Marie Kofoed, née Bohn (19 January 1760 - 20 April 1838), was a Danish businessperson, landowner and philanthropist. She was a local patriot and played an important part in the history of Bornholm.

==Life==
Kofoed was born to the businessman Morten Bohn (1719-1802) and Barbara Kirstine Ancher (1725-1771) in Rønne. She married businessman Jochum Herman Ancher (1746-1786) in 1776, and the merchant and landowner Hans Peter Kofoed (1743-1812) in 1786. She belonged to the Bornholm elite by birth and both her marriages.
===Career===
After the death of her second spouse, Kofoed managed his affairs and estate and became a major landowner and business person.
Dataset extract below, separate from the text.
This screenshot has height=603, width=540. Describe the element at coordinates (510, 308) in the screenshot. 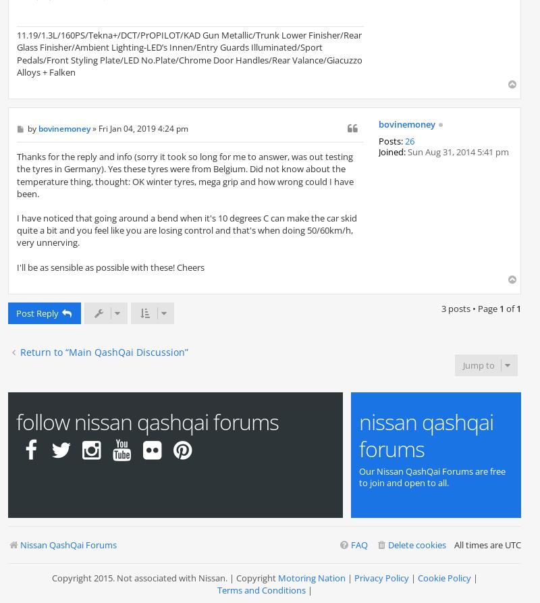

I see `'of'` at that location.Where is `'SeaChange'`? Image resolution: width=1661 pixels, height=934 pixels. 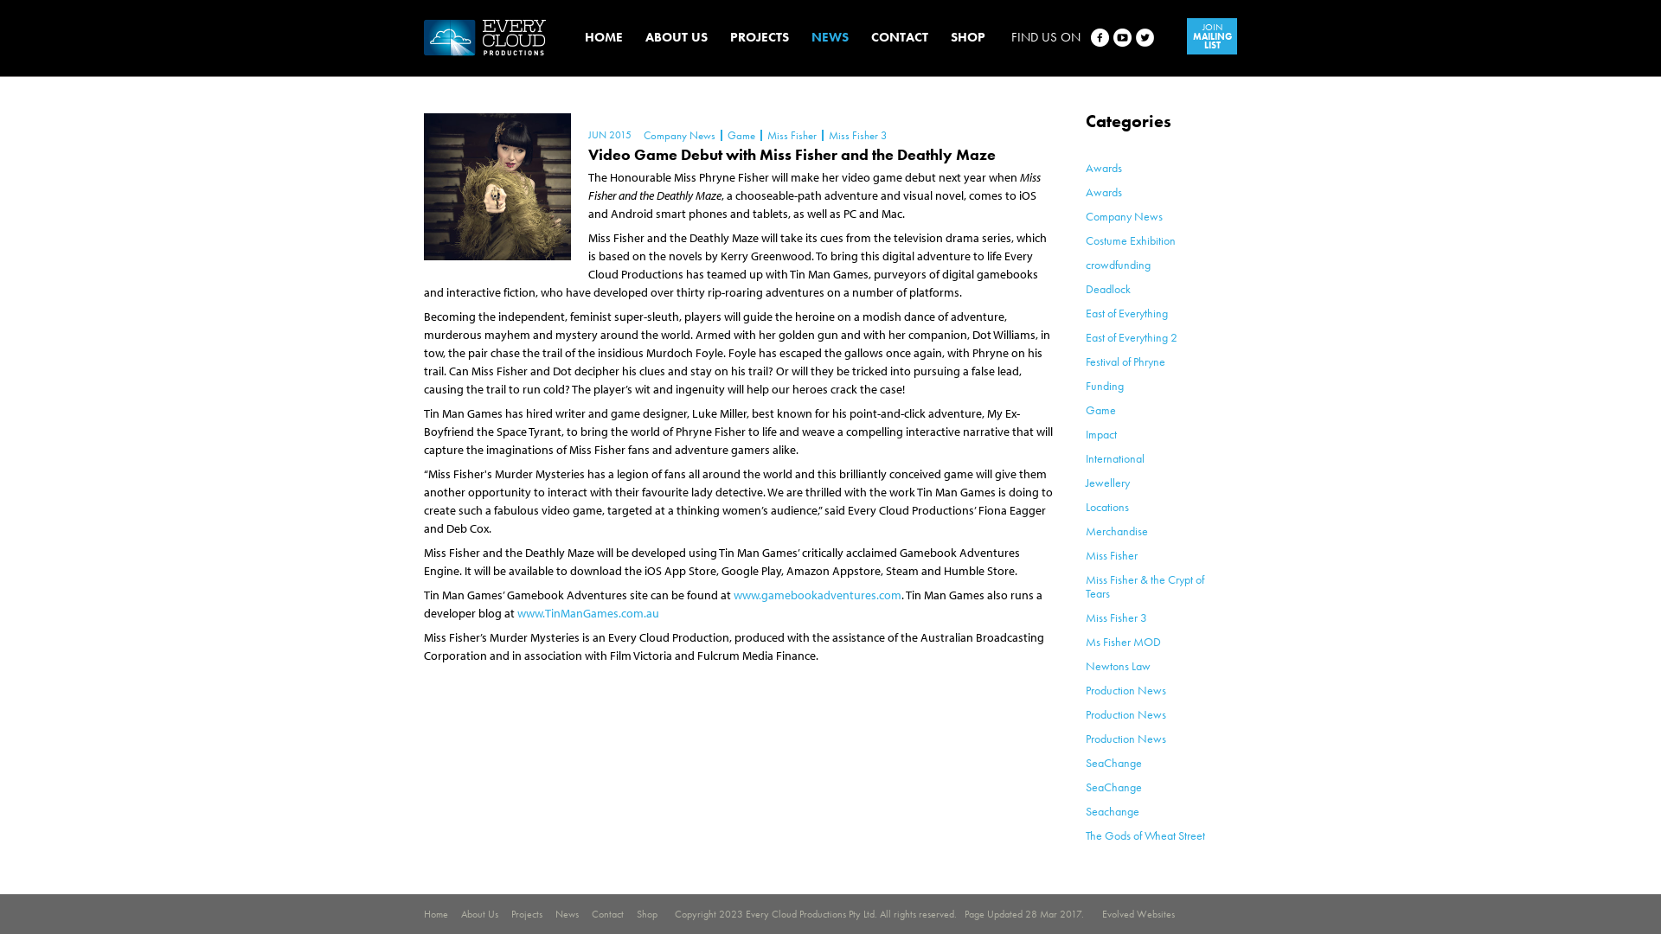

She both inherited a fortune and expanded it. She spent a great part of her money on charity. Kofoed financed public institutions such as churches, schools and hospitals on Bornholm and Sjælland. She also supported a number of individuals, notably Johan Nicolai Madvig, whose education she paid for. Kofoed had a particular interest in the welfare of sailors and their families in Copenhagen.
===Legacy===
In Kofoed's will, she bequeathed large sums to the benefit of sailors and their widows on Bornholm, the widows of officials in Copenhagen, and poor unmarried women. She was known for her social projects. In 1818, Kofoed was awarded with the title of etatsrådinde, a title normally only held by women married to men with the male equivalent and not otherwise granted to women for their own merit.